The successful bidding group, known as NSW Ports consortium, is led by Industry Funds Management, known as IFM, and includes local retirement funds AustralianSuper, QSuper, Cbus, HESTA, and HOSTPLUS. Tawreed Investments Ltd., a unit of Abu Dhabi Investment, has a 20 percent stake, Brett Himbury, IFM chief executive officer, said at a media conference in Sydney today.
The group is confident it will get good returns in the long term, Himbury said.
“Most of the imports and exports for this state come through those two ports,” he said. “We’re very confident of the long-term outlook for New South Wales and the returns that that’s therefore likely to generate.”
Port Botany is the nation’s second-biggest container port after Melbourne and sits on Botany Bay. The Port Kembla terminal is about 72 kilometers (45 miles) south of Sydney and is the conduit for coal transported from mines in the south and west of the state, according to its website. NSW is home to about a third of Australia’s almost 23 million people.
The proceeds can be used to boost government infrastructure spending in the state, reducing the need to borrow for major projects, Baird said. Still, they’ll go to the state government’s balance sheet and won’t affect a budget deficit of A$776 million for the year ending June 30.

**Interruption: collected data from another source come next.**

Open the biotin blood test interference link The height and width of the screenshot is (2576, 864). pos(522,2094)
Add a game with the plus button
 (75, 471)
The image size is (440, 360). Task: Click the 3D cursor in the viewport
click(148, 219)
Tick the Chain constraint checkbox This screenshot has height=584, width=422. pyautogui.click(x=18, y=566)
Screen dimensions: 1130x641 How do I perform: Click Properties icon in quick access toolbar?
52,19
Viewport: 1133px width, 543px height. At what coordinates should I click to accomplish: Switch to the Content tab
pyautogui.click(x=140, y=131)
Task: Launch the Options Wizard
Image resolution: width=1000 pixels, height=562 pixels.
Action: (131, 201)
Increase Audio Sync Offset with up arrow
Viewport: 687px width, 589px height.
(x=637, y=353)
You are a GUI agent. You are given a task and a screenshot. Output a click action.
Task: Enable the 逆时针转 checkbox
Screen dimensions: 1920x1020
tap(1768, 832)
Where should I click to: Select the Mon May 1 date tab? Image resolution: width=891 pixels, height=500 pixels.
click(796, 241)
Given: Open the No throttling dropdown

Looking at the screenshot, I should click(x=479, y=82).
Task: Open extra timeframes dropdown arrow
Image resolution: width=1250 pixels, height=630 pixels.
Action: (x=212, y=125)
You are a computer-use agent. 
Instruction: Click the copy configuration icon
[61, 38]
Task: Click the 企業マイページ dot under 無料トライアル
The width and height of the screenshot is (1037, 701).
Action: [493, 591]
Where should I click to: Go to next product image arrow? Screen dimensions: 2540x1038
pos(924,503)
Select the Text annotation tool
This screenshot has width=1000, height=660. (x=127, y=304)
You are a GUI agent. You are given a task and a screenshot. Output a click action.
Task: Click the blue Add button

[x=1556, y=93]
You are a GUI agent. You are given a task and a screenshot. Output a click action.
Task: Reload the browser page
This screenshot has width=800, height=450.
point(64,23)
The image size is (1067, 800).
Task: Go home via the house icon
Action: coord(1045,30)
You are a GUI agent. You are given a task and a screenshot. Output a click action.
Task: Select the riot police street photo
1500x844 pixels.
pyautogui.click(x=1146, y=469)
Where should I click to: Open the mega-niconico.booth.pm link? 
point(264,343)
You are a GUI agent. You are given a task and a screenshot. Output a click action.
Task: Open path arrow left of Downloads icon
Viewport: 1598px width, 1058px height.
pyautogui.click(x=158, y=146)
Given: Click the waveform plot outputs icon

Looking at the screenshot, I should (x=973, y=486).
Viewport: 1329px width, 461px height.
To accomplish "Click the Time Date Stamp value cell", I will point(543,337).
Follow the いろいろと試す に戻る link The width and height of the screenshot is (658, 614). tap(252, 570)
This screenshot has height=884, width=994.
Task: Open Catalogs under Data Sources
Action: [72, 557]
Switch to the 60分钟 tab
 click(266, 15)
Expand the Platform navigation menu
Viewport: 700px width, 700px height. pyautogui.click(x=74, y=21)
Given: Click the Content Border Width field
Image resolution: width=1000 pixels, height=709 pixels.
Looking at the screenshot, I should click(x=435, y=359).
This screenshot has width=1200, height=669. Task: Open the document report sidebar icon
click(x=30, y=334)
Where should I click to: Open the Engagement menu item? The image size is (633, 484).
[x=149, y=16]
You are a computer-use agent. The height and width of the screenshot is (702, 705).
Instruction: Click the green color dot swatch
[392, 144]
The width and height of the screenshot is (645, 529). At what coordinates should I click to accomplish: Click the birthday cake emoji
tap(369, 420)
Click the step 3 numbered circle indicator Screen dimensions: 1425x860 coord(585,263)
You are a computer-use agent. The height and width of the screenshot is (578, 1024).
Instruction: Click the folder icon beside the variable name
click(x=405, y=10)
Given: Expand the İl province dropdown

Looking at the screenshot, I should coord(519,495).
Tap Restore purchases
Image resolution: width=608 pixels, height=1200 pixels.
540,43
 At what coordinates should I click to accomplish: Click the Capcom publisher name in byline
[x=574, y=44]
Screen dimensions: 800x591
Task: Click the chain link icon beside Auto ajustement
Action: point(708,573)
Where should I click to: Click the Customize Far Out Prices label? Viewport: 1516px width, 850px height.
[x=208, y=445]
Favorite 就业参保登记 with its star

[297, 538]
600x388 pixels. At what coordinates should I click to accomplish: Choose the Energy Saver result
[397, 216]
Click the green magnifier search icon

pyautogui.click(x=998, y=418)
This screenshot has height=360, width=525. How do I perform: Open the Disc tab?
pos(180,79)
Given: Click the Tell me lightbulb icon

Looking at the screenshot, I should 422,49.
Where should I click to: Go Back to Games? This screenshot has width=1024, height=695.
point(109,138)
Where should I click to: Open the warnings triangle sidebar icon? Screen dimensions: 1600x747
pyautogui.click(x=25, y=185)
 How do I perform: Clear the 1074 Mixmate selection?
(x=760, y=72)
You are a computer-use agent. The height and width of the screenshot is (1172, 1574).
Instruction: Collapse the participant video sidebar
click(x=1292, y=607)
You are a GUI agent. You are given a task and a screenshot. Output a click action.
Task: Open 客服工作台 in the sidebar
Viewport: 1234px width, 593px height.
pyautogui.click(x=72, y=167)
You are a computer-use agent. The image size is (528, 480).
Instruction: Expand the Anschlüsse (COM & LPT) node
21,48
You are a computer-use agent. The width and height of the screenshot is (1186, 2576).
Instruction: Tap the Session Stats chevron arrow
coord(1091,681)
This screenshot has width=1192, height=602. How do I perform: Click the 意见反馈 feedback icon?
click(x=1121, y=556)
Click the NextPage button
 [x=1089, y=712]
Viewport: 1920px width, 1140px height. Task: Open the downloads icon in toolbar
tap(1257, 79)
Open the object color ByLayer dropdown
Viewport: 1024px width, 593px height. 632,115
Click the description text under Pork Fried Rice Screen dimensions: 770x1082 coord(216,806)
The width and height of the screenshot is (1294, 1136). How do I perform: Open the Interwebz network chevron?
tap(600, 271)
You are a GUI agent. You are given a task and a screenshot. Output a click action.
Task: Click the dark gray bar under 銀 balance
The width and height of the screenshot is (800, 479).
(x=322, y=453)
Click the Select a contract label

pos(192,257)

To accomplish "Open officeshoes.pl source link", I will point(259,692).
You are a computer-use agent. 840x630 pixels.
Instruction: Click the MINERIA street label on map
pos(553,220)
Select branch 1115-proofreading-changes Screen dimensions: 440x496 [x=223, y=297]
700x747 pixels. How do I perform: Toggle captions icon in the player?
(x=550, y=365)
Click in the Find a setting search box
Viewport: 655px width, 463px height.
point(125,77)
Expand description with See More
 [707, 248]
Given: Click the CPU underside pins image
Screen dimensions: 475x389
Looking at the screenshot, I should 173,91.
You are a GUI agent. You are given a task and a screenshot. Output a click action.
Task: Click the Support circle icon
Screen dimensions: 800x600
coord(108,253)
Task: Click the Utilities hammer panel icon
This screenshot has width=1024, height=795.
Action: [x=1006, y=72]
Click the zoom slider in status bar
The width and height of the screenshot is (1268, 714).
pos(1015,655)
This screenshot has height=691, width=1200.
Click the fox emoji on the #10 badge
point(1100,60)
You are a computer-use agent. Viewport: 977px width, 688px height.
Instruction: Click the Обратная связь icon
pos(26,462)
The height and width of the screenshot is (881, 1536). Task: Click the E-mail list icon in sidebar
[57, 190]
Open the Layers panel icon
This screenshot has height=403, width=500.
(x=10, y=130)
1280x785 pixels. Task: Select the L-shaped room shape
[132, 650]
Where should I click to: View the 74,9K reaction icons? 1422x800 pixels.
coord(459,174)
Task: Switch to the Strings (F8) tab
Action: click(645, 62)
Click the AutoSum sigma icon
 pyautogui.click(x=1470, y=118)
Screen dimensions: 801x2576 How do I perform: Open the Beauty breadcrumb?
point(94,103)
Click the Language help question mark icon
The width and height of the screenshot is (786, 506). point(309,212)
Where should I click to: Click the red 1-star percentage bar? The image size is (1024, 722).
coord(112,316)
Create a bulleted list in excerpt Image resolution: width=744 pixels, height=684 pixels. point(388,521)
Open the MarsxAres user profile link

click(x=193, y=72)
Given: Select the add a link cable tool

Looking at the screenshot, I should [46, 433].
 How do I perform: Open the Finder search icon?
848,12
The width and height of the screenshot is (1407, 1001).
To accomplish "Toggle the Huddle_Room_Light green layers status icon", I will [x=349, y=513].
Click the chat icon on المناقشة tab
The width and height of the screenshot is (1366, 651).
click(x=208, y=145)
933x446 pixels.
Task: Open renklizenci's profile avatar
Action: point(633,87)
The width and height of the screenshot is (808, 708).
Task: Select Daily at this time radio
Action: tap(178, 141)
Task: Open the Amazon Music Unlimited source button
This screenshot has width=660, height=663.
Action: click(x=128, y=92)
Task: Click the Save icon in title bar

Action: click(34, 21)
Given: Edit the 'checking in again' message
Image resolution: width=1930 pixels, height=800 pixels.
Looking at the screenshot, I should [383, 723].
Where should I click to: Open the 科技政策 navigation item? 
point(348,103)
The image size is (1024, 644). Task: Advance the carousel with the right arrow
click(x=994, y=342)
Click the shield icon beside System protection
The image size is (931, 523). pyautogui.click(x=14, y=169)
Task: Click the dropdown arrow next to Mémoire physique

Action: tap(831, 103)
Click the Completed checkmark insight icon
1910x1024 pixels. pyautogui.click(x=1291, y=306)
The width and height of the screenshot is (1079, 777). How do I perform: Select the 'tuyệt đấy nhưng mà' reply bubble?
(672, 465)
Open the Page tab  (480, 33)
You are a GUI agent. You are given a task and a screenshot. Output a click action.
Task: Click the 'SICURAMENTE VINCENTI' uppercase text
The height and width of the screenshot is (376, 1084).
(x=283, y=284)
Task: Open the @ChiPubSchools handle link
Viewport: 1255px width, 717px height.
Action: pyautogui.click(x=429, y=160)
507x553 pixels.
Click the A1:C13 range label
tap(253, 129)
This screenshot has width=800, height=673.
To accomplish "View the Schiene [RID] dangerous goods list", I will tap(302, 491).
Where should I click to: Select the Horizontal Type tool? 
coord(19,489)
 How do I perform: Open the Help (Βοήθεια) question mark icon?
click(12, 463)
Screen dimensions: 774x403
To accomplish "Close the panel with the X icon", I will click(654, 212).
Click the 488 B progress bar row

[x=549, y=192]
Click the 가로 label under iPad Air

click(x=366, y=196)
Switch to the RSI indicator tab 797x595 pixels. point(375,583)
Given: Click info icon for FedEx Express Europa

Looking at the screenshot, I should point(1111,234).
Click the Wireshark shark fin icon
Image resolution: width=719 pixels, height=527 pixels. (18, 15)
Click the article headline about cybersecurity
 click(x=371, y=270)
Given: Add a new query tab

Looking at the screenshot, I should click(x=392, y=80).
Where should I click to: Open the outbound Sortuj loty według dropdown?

“It doesn’t solve our problems,” he said. “As revenue has disappeared, we’ve had to take decisions to align revenue and expenditure.”
A group led by Hastings Funds Management Ltd. and including Borealis Infrastructure Management Inc. and Ontario Teachers’ Pension Plan considered a bid for the 99-year leases, people with knowledge of the matter said in October. Ontario Teachers’ last month bought 70 percent of Leighton Holdings Ltd.’s telecommunications assets for about A$620 million.